Avec Carlotta Ikeda, j’ai dansé dans un contexte particulier de reprise de rôle dans une de ses pièces « Uchuu Cabaret ». J’ai suivi une formation courte et intense, directement aux prises avec les problématiques et les enjeux scéniques. Outre les techniques de base, il m’a fallu comprendre dans un temps restreint les qualités d’interprétation nécessaires pour rejoindre « l’esprit » de la danse de Carlotta.

« Plus bas, plus bas ». Toujours plus bas, aller chercher dans la terre, plonger dans le mouvement par le bas. Plier les genoux, hanches, courber le dos. Après plusieurs semaines d’entraînement intensif, le corps de la danse apparaît : les cuisses puissantes, la musculature dense, la sensation d’un corps ramassé. Je crois que je n’ai jamais été aussi « groupée » dans mon grand corps. Mais par exemple, alors que je travaillais à ce corps là, il m’était très difficile de travailler dans la mobilité qu’exigeait par exemple le dansé avec Claude Magne.

Pendant cette période, je travaillais également avec Richard Cayre pour la création de Encore un beau dimanche. Je sentais bien que la liberté que j’avais pu trouver avec mon corps dans le contexte avec Carlotta Ikeda, pouvait être en contradiction avec la mobilité selon Richard. Mais, bienveillant, il m’encourageait à aller jusqu’au bout de ce corps là, tant qu’il serait nécessaire. Finalement, très vite celui-ci s’est déconstruit. En quelques mois, j’assistais à la fonte des continents musculaires. D’un corps dense et ramassé, je trouvais un corps amaigri, souple, articulé, long, plus léger.

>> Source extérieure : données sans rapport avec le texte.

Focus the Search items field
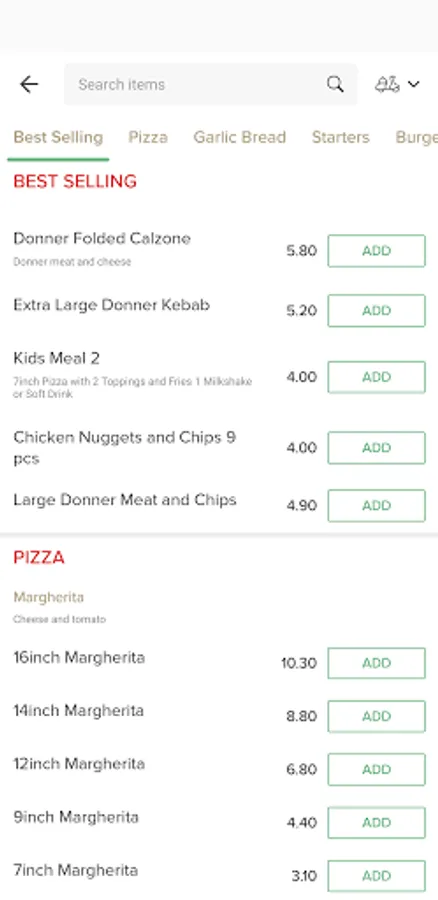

Quel est donc le rapport entre le dansé, la corporéité et son accès ? Malgré la convergence de ces démarches en terme « d’état d’esprit » et de quête fondamentale du dansé, chacun de ces danseurs ouvre une voie singulière à la mobilité et à la liberté. La corporéité qui en découle doit sans cesse être réinvestie si l’on ne veut pas renfermer la danse au sein d’un nouveau carcan de conditionnements. Là se situe bien l’enjeu du dansé, et, accomplir cette malléabilité nécessite un long et persévérant cheminement, celui d’une vie.